The al-Libi case demonstrated one of the practical risks of coercing a witness to talk. To avoid pain, people often make stuff up, an obvious point that other truth-tellers also have noted. On Sept. 6, 2006, for example, Gen. John Kimmons, then head of Army intelligence told reporters at the Pentagon, in unmistakable language:

“No good intelligence is going to come from abusive practices. I think history tells us that. I think the empirical evidence of the last five years, hard years, tells us that.”

Gen. Kimmons is a rare species – a general officer with guts, not to mention an intelligence career focusing mostly on interrogation practices. He was well aware that President George W. Bush had decided to claim publicly, just two hours later, that the “alternative set of procedures” for interrogation – methods that Bush had approved, like waterboarding – were effective.

So the real experts say one cannot acquire “good intelligence” from torture, i.e. an empirical reality upon which to base sound policy. But what about bad intelligence, especially preferred bad intelligence? If your goal in 2002 and 2003 was to make a case showing operational ties between al-Qaeda and Iraq – when none existed – well, then, torture works like a charm.

Yet, Jose Rodriguez now seeks to rewrite this sordid chapter in the CIA’s history and put his own complicity in a more favorable light.

One could say his first major move in this cover-up came in 2005 when he ordered the destruction of videotaped evidence of these “enhanced interrogation techniques.” Surely, it is easier to soft-pedal the cruel reality of waterboarding and other abusive tactics if people can’t actually see the human suffering.

And, the Washington Post, which once basked in the glory of its investigation of the Watergate cover-up, now gives generous space for a practitioner of both waterboarding and destruction of evidence to make excuses without challenge.
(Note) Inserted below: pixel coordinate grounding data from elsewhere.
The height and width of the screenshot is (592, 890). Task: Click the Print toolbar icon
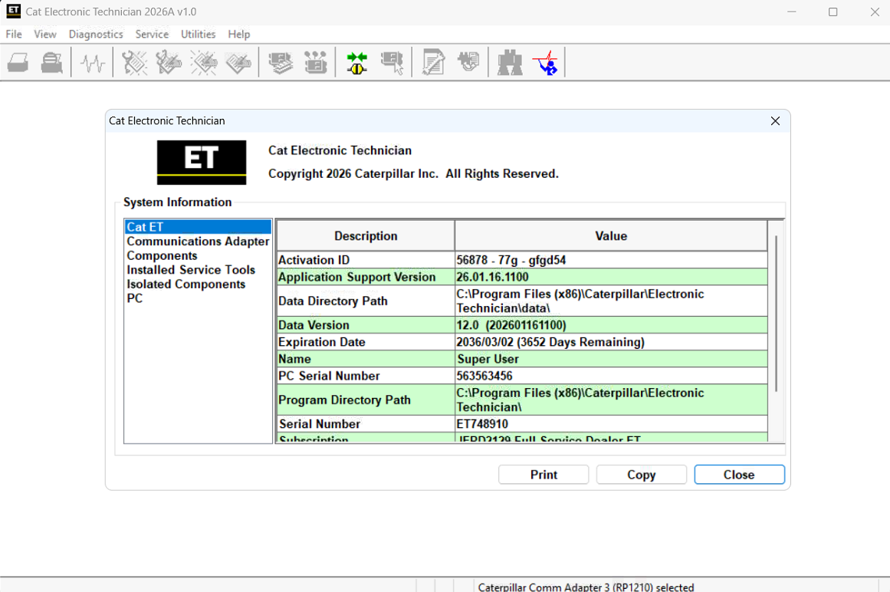(18, 62)
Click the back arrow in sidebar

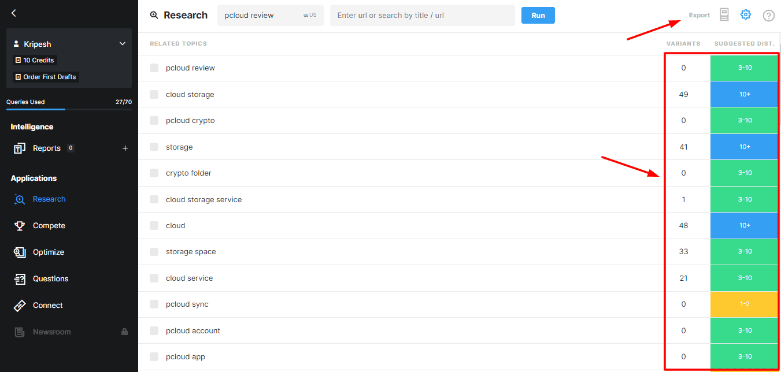[x=14, y=13]
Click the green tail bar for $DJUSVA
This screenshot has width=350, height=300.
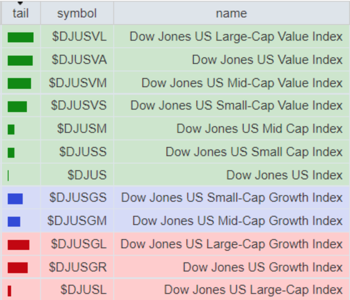[x=20, y=60]
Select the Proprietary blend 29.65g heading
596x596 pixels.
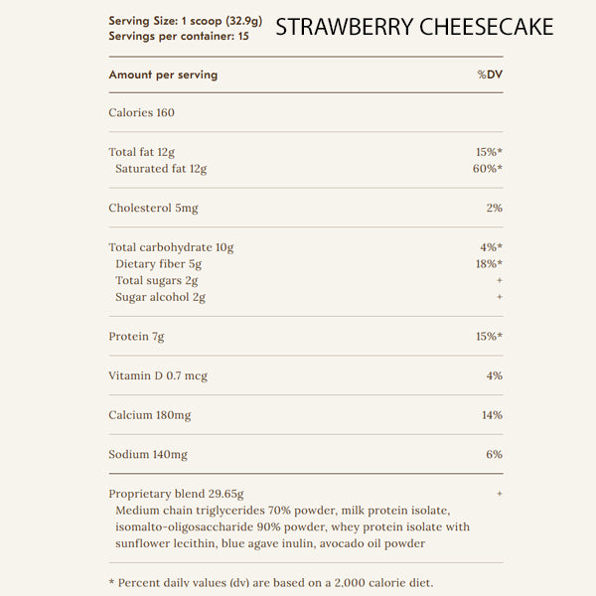pos(176,494)
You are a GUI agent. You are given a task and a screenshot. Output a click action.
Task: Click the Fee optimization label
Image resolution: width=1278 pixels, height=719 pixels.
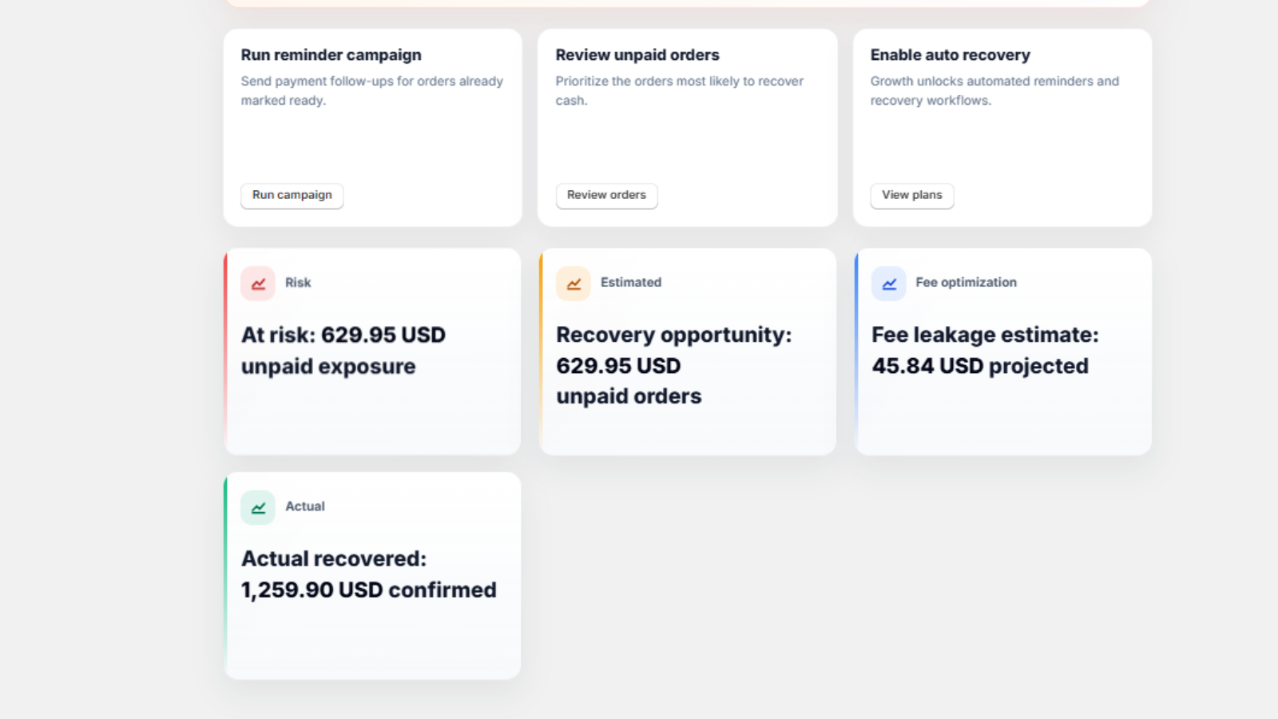(x=966, y=283)
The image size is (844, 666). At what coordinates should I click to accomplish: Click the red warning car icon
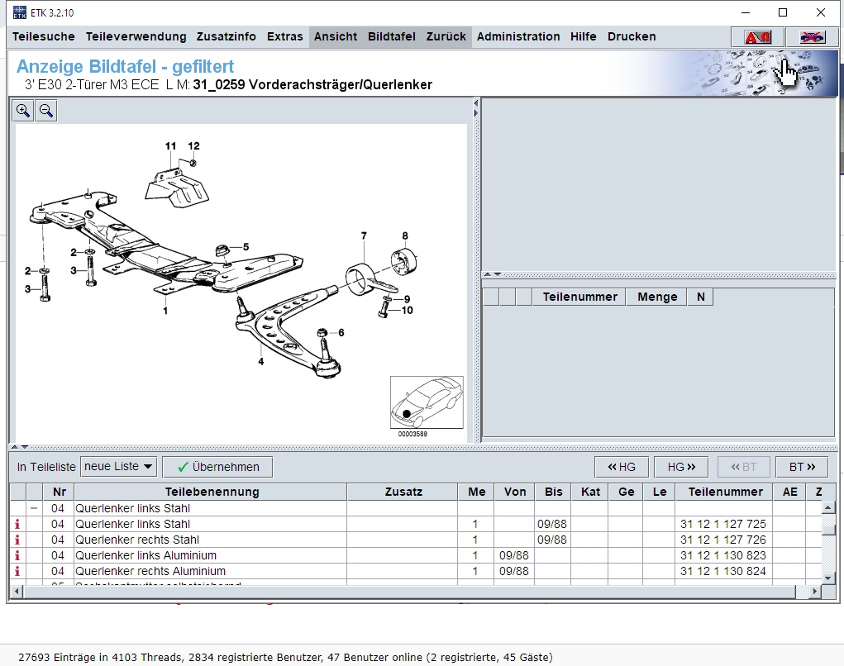pos(757,37)
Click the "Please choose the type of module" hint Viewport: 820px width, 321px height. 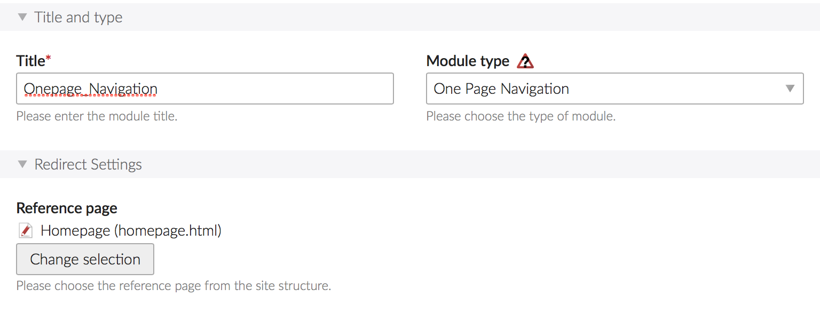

Just think how Official Washington’s attitude toward respect for the law has degraded over the past three decades or so. Not even President Richard Nixon dared to destroy the incriminating tapes of Watergate, even though he knew only too well that the evidence on them would be his undoing.

Yet, Rodriguez never faced criminal charges for destroying 92 videotapes recording hundreds of hours worth of CIA black-site interrogation footage. Rodriguez ordered the tapes destroyed at precisely the time when Congress and the courts were intensifying their scrutiny of the CIA interrogation program. Yet – surprise, surprise – nowhere in Sunday’s Post is there mention of that felony fact.

Indeed, as Rodriguez and his torture-friendly colleagues seek to use the occasion of the new Hollywood blockbuster to burnish their image, they are getting a helping hand from neocon newspapers like the Washington Post.